V Gahtan, R T Bramson, J Norman
American Surgeon 1994, 60 (2): 123-7
Routine arteriographic evaluation of patients with penetrating trauma in proximity to major limb arteries has been declining in popularity. Although some controversy still exists, management based on clinical examination alone has been advocated for those without overt signs of vascular injury. To better identify the need for invasive radiologic intervention, 453 limbs (394 patients) sustaining gunshot, shotgun, and stab wounds (331, 28, and 94, respectively) in proximity to a major artery underwent angiography from 1984 through 1990. An arterial injury was demonstrated in 37 (9.4%) of 394 limbs, with a normal vascular examination, but only eight (2.0%) were deemed to require operative intervention.
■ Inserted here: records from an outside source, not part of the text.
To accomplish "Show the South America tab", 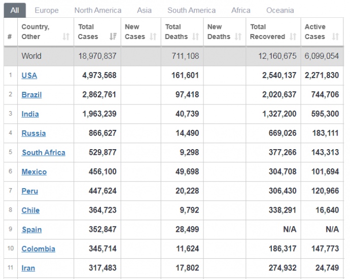I will click(x=191, y=10).
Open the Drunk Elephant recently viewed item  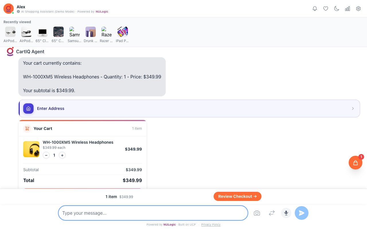pos(91,32)
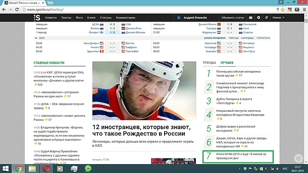Open the settings gear icon
The width and height of the screenshot is (308, 173).
click(258, 18)
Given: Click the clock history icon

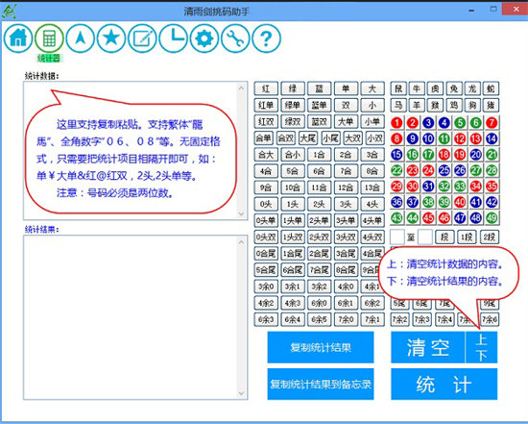Looking at the screenshot, I should (x=174, y=38).
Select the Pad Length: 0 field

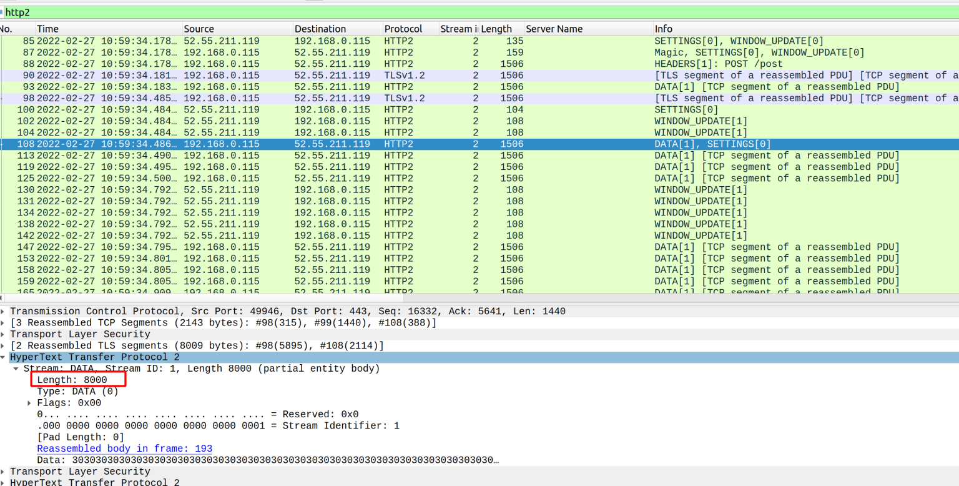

By comparison, 45 (76%) of 59 patients with an abnormal vascular examination (diminished/absent peripheral pulses or decreased Doppler-derived limb blood pressures) had an arterial injury demonstrated by arteriography, with 33 (55.9%) undergoing operative repair. The presence of an associated long bone fracture increased the incidence of angiographically demonstrated vascular injury, but operative intervention was only increased for those with an abnormal vascular exam. A detailed physical examination including Doppler-derived limb blood pressures is essential. In the presence of a normal vascular exam, routine arteriography for proximity of injury is unnecessary. Arteriography should be reserved to identify those few patients with an abnormal vascular examination and an unclear injury who may require vascular repair.